While developing countries are facing crucial decisions affecting the broadcast and audiovisual industry—today’s pillar of information and culture exchange—policy and decision makers in these countries may sometimes lack the necessary tools to adequately inform their choices and strategies. This is the reason UNESCO has published this important study, which discusses the broadcast and audiovisual industry in developing countries and explores current trends and future challenges.
This book provides a comprehensive overview of the main trends in information and communication technologies (ICT) as used in the broadcast and audiovisual industry in developing countries, with a focus on patterns of production, consumption, and trade. It also offers a reflection on the mid- and long-term effects that current policies may have on local cultural expression and communication.
The authors hope that this work will assist UNESCO Member States in analyzing and understanding the impact of multilateral, regional, and bilateral trade policies on the future audiovisual landscapes of their countries, while stimulating a reflection on the positive or negative potential implications for the expression of local cultures. Ultimately, they expect that this work will encourage appropriate action in terms of international and domestic audiovisual and broadcast policies.

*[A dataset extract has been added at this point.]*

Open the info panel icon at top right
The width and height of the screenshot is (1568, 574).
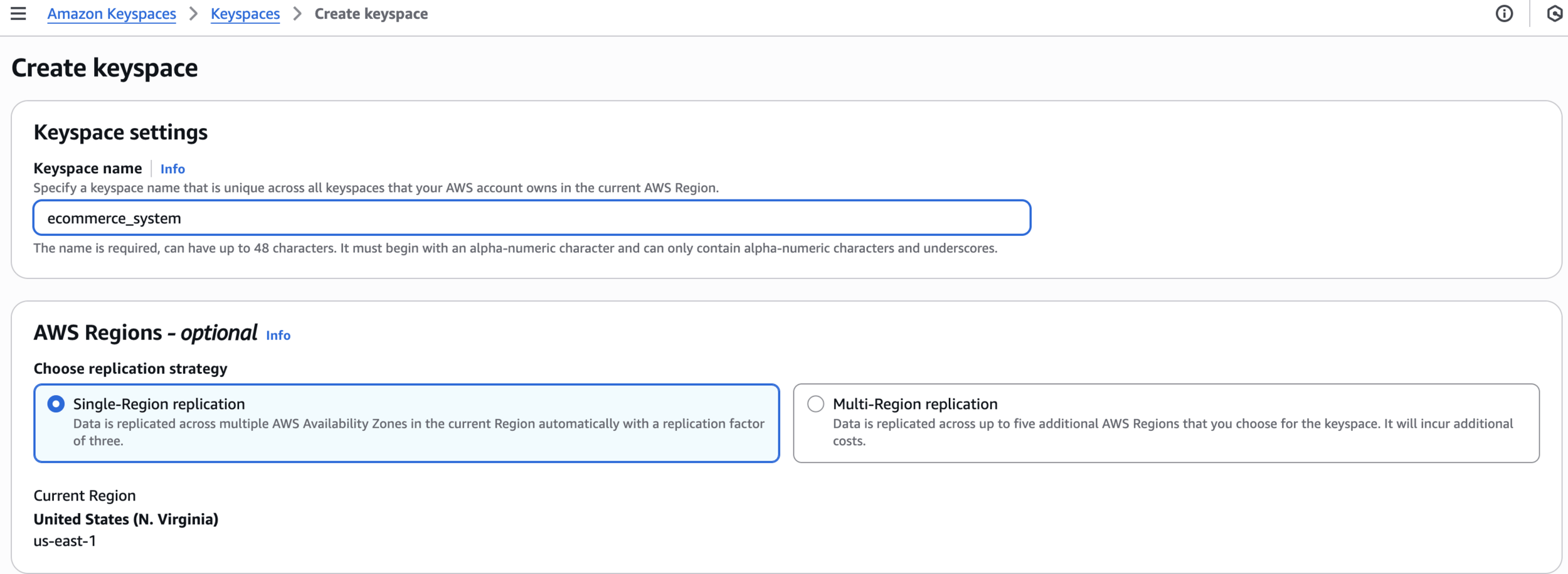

Simultaneously with the publication of this research, UNESCO organized a series of regional workshops to share and discuss the findings of the studies with key groups in three regions (Africa, Asia, and Latin America), and encourage a dialog among stakeholders. The project’s findings, though still preliminary, draw close attention to some of the policy and rule-making considerations (and sensitivities) that underlie ongoing efforts at negotiating a UNESCO Convention on the Diversity of Cultural Expressions, a central aim of which is to strike an acceptable balance at the trade-culture policy interface. This summary does not claim to synthesize the wealth of information contained in the five background papers contained in the study. Rather, it aims to delineate some of the key policy challenges that the audiovisual industry poses for developing countries and to highlight a number of key trends in industry development. It does so with a view to sketching out a range of issues that may warrant further analytical attention and call for specific capacity building activities in developing countries.